#### Data to process

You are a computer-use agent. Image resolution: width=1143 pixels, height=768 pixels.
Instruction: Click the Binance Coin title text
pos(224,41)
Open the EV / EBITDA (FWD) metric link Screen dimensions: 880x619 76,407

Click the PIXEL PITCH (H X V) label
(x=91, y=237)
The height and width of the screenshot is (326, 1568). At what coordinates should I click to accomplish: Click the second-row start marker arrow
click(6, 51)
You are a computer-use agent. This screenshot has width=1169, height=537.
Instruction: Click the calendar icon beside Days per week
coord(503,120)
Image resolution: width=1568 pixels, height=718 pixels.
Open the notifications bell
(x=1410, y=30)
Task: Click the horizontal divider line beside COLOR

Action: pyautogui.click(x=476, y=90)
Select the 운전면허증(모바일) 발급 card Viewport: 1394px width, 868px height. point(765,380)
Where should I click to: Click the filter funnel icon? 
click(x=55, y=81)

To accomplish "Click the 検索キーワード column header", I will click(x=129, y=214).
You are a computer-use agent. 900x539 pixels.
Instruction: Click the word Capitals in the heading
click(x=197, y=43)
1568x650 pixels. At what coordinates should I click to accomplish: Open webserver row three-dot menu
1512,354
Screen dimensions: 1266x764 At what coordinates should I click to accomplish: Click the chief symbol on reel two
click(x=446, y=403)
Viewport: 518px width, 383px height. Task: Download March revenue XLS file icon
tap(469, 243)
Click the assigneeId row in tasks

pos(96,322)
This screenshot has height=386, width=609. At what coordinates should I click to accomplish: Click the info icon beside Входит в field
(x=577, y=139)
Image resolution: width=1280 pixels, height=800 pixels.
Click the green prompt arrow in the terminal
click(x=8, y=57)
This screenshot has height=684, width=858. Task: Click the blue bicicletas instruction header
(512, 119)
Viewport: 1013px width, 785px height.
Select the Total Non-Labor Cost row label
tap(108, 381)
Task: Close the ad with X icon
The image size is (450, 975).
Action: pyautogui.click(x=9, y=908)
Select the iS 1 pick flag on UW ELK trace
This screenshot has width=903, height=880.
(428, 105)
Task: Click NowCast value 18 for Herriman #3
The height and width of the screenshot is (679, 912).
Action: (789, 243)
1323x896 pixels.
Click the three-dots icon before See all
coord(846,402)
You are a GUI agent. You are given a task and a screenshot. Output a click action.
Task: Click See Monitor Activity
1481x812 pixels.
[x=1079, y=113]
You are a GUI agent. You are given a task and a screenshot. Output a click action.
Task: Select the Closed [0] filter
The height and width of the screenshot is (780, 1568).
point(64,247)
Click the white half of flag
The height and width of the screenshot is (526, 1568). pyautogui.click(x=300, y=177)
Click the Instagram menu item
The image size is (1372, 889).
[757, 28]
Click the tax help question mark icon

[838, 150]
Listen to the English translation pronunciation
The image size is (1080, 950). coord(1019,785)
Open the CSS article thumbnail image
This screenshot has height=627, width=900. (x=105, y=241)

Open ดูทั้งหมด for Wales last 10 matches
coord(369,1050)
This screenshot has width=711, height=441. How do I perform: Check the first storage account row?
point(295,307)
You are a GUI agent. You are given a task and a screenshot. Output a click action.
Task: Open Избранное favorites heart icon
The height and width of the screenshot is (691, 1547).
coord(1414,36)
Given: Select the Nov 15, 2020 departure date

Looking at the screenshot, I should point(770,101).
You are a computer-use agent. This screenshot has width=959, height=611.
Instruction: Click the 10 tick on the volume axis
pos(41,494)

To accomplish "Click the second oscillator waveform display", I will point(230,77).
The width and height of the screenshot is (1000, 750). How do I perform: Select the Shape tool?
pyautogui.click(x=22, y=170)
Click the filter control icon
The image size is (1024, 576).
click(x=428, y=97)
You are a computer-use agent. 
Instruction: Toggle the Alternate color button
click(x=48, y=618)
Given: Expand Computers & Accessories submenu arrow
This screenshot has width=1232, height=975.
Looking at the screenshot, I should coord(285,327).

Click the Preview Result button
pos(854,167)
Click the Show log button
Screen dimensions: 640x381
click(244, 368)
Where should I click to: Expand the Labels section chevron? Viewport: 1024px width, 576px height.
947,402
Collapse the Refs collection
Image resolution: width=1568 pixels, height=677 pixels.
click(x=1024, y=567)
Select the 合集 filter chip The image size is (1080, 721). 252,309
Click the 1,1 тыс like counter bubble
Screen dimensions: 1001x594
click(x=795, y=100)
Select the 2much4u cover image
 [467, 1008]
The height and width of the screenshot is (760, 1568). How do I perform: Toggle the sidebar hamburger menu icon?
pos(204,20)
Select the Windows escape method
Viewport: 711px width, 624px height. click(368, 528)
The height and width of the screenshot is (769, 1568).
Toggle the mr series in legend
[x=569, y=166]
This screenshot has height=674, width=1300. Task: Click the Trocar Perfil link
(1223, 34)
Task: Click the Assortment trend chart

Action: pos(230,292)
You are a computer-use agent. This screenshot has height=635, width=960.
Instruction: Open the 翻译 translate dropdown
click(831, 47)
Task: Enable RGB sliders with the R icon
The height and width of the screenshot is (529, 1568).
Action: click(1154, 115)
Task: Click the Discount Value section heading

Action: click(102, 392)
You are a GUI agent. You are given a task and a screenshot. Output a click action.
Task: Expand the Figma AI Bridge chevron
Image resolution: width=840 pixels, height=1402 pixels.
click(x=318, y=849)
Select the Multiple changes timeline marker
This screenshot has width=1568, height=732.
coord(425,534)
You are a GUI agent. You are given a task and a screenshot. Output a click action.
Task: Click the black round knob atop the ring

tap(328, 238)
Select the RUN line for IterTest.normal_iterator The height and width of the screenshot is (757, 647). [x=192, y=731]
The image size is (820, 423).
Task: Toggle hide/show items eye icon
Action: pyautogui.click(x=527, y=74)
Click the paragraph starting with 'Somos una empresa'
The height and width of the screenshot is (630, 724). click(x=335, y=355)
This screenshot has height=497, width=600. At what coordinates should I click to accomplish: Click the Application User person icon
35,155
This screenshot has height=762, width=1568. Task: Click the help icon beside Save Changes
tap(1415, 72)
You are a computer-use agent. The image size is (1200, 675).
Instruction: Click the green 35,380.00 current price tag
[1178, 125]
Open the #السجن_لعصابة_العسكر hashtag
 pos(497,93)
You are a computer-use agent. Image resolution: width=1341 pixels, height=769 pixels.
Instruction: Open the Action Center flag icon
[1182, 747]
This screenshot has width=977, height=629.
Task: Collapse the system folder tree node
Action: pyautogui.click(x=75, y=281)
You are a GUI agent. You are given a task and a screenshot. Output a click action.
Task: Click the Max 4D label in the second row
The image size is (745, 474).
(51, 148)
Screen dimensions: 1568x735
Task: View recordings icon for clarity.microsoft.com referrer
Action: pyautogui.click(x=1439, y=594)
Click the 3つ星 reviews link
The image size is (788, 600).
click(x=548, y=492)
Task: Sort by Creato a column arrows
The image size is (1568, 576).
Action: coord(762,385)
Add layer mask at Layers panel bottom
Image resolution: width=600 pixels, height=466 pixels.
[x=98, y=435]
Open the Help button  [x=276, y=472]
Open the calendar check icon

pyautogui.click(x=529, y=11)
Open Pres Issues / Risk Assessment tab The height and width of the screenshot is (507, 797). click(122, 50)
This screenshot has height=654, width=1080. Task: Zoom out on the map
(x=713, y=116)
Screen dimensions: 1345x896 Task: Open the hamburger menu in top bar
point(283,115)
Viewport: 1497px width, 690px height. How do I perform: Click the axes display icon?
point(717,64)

########

* What you will do: Set down, exactly as they stand above, the lines starting with the line with "You are a computer-use agent. The" and going on through the line with "You are a computer-use agent. Image resolution: width=1341", and no others.

* Exercise result:
You are a computer-use agent. The image size is (1200, 675).
Instruction: Click the green 35,380.00 current price tag
[1178, 125]
Open the #السجن_لعصابة_العسكر hashtag
 pos(497,93)
You are a computer-use agent. Image resolution: width=1341 pixels, height=769 pixels.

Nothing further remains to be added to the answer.